Uzaktan çalışma, geçici bir çözüm mü, yoksa iş dünyasının geleceğinde kalıcı bir yer mi edinecek?
Bu sorunun cevabını ilerleyen günlerde daha sık duymaya başlayacağımızı düşünüyorum. Stanford Üniversitesi araştırma merkezinde yürütülen ve 34 ülkeyi kapsayan Küresel Çalışma Düzenlemeleri Anketi’nden elde edilen bulgulara göre, Mayıs 2023 verilerine göre, dünya genelindeki çalışanlar haftada ortalama 1,1 gün uzaktan çalışıyor. Bu oran, ülkelerin ekonomik yapısına ve çalışanların eğitim düzeyine göre değişiklik gösterirken, aynı zamanda uzaktan çalışmanın dünya genelinde nasıl farklı şekillerde benimsendiğini de açıkça ortaya koyuyor. Türkiye’de ise genel ortalama haftada 0,7 günken, üniversite mezunları için bu süre haftada 0,8 güne çıkıyor.

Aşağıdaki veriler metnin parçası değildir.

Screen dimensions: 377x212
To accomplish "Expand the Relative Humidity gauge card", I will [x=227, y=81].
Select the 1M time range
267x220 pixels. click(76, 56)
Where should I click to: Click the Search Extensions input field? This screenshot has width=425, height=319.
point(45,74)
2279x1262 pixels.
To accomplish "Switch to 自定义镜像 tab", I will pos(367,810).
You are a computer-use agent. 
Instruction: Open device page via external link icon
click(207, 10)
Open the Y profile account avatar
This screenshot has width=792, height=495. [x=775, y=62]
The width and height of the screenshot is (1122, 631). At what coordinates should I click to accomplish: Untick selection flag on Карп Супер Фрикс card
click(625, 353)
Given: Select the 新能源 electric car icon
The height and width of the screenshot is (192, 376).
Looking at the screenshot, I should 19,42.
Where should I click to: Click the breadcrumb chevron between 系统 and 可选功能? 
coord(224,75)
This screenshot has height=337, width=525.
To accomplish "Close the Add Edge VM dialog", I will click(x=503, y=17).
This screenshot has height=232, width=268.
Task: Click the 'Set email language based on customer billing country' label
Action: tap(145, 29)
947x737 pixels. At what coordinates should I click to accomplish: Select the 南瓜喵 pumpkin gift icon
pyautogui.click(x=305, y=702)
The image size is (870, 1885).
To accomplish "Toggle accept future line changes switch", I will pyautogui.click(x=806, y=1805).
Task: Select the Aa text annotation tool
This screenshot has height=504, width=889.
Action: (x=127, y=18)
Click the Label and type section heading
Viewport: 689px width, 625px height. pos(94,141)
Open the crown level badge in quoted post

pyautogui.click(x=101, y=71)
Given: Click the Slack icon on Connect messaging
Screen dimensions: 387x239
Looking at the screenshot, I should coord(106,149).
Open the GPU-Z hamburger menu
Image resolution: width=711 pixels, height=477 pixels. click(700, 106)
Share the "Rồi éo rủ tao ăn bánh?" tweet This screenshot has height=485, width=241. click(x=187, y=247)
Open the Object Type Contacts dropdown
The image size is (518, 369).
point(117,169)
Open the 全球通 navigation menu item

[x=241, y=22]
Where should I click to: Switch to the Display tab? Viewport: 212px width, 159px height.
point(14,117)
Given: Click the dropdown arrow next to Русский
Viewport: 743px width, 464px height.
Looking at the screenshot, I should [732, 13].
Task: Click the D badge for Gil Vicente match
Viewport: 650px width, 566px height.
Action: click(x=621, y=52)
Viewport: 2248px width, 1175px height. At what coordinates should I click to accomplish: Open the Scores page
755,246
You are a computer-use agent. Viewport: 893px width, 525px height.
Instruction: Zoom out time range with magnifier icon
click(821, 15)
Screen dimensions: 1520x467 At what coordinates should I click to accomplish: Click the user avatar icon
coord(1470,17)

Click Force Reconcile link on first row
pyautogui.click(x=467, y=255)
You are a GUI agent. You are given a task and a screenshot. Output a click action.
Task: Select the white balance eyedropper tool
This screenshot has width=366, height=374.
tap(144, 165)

Çalışma modellerinin verimlilik üzerine etkisi
Şirketlerde, son aylarda uzaktan çalışmanın verimlilik üzerindeki etkisi de sık sık tartışılıyor. Bazı araştırmalar, uzaktan çalışmanın yüzde 8 ile yüzde 19 arasında verimlilik düşüşlerine neden olduğunu öne sürerken, bazıları ise yüzde 13 ile yüzde 20 arasında verimlilik artışları tespit ediyor. Bu araştırmalarda birbirinden farklı sonuçlar çıkmasının temel nedeninin, işverenlerin uzaktan çalışma modelini uygulama biçimlerinden kaynaklandığını düşünüyorum. Özellikle farklı kuşakların bir arada çalıştığı ortamlarda, çalışma modellerinin, çalışanların beklentileri ile de şekillendirildiğini gözlemliyorum. Yani daha katılımcı şirket kültürü ve yönetim modeli olan şirketlerde çalışanın sesine kulak veriliyor diyebiliriz. Söz konusu yetenekleri elde tutmak olunca, çalışma politikaları da daha fazla çeşitleniyor. Diğer yandan çalışanların birlikte olma, takım ruhunu tekrar kazanma gibi beklentileri de oluyor. Tüm zorlukların aynı zamanda içinde yeni dönüşüm fırsatları da barındırdığını düşünüyorum. Uzaktan çalışma modellerinin şirket kültürü ve stratejisi ile uyumlu, çalışanların beklenti ve isteklerine duyarlı yeniden tasarlanmasını çok değerli buluyorum.
Sonuç olarak, hibrit bir çalışma modelinin, iş dünyası için daha esnek ve kapsayıcı, çeşitliliği destekleyici bir yerden geldiğini ve stratejiye de bu yönleri ile hizmet ettiğini düşünüyorum.